The deed of land for this school is dated 1857 but it was not built until 1864 with the aid of a Treasury grant. We have a description of the buildings in 1906, when it is likely that the school came under the overall management of Wiltshire County Council. The schoolroom was 25 feet by 18 feet with walls 9 feet 9 inches high and the collar beam roof 11 feet 10 inches from the floor. There were eight desks and four large windows; the room could accommodate 58 pupils. The classroom was 12 feet by 10 feet with walls the same height as those in the schoolroom, there were three small desks and one large window. A maximum of 12 pupils could be taught. From the picture it can be seen the schoolroom was of weatherboard timber with a tiled roof.

Although some log books are in the Wiltshire & Swindon Archives we have very little other information on the school. It is surprising to have two schools in existence in one small parish for 100 years but the fact that one was originally sponsored by the Bassett Down estate and the other by Lydiard Park estate in the south and north of the parish respectively may account for this. In 1950 children aged 11 and over at Bassett Down School moved to Wroughton Secondary School and in 1955 there were 22 pupils at what was then a Voluntary Controlled school. Number continued to fall and the school closed in March 1966 when only nine children remained at the school.
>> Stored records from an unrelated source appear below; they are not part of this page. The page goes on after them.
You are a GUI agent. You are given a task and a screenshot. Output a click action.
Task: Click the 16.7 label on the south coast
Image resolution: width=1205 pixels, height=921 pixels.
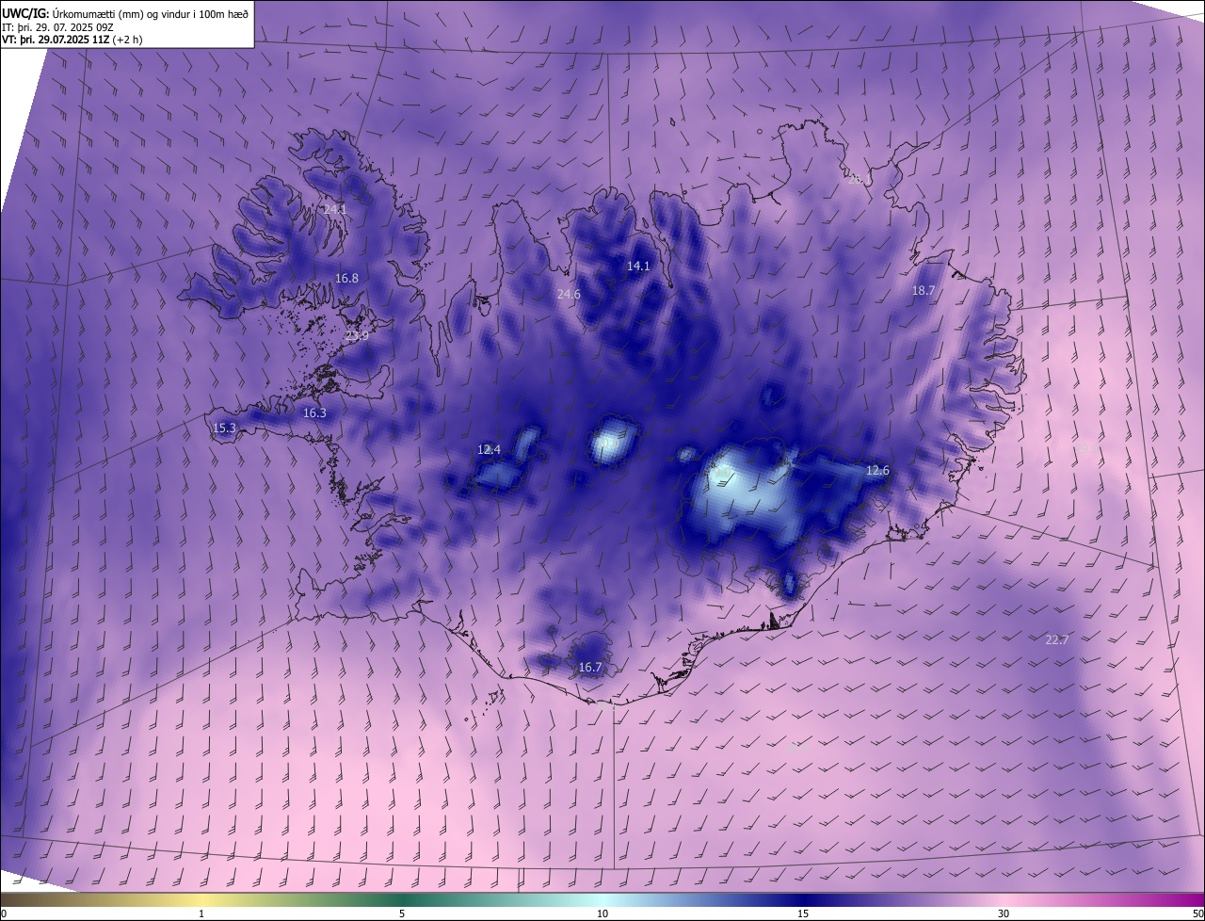click(x=589, y=667)
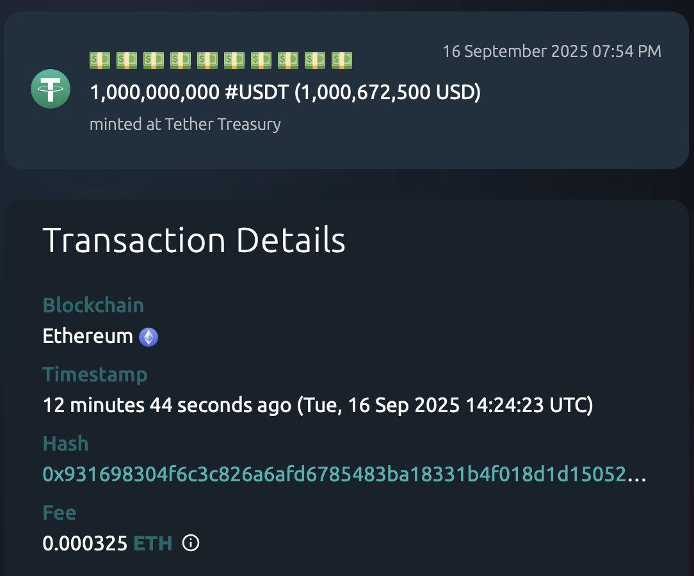The image size is (694, 576).
Task: Click the Hash field label
Action: [65, 444]
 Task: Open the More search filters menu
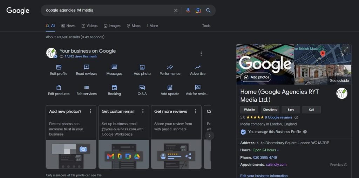point(152,26)

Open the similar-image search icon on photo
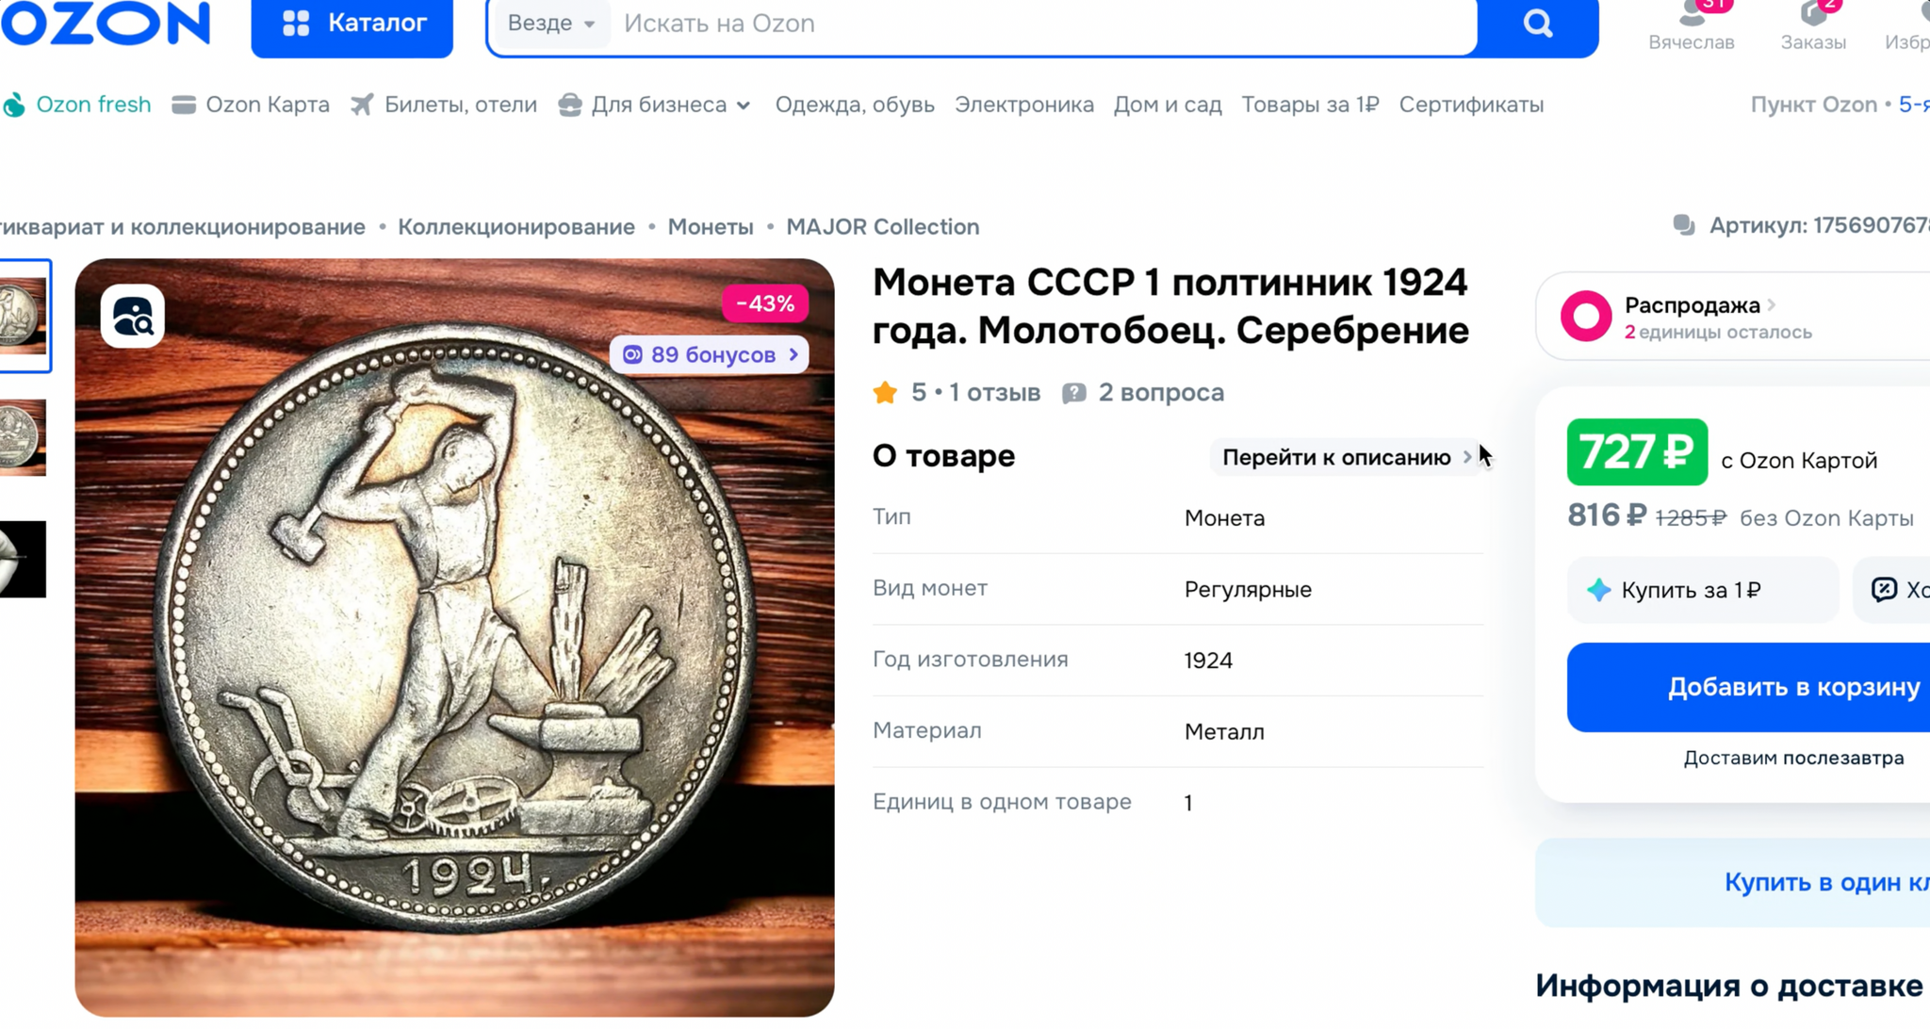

In 1893 the log books begin for the school and on September 15th there was an average attendance of 36 for the week. The attendance and numbers enrolled at the school fluctuated greatly over the years for many reasons. Most notable of these were illness, bad weather and also families moving from the district. The school attendance officer tended to call every couple of weeks and children who had missed a lot of school were reported to him. In November 1893 there were 55 children on the books and it was noted that there were great improvements in punctuality. On December 1st 1893 it is noted that attendance had been very good until Friday when the severe weather prevented many from attending. In August 1894 the attendance was not so good due to children bringing in the harvest. When school reopened after Christmas in 1896 there were 45 children on the books. In September 1898 the attendance was poor again owing to the late bringing in of the harvest. In October 1899 there were 32 children enrolled. In August of 1900, the attendance dropped as several boys were wanted for bringing in the harvest. At the beginning of 1904 there were 38 children on the books. On the 18th January 1906, it was a wet stormy day and only 13 children out of 49 were present. Due to a snowy morning on 18th January 1912, only 6 children were present so they were sent home. From 1913 onwards, many boys' names were removed from the register as they were being employed as agricultural labourers. The attendance changed a lot during the year and on October 17th there were 24 on roll, but by the 31st there were 34. This is due to many families leaving the parish but also others joining. In February 1916 there were 43 children on the roll, but owing to deep snow fall on the 25th only 11 children attended school.

There were 45 children on roll in May 1924 and this had increased to 53 by October. The number of children on the books did not change much over the years until 1931 when there were only 21 children enrolled. By October 1933, there were only 14 children on the books although by January 1934, this number had increased to 19. In January 1939 there were 21 children on the books. The start of the Second World War saw the school closed from September 1st until the 11th for a national emergency. When they reopened 4 evacuees were admitted. In January 1941 there were 19 children on the books and 5 evacuees. In September 1946 there were only 12 children on roll. By January 1956 the number had increased to 20 children. However, 4 years later there were again only 12 children attending school. The numbers fluctuated so greatly due to the largely agricultural neighbourhood of the school. In January of 1963 the school had to reopen late owing to heavy snow as neither the teacher nor any of the pupils could attend and in January of the following year there were 13 children on roll.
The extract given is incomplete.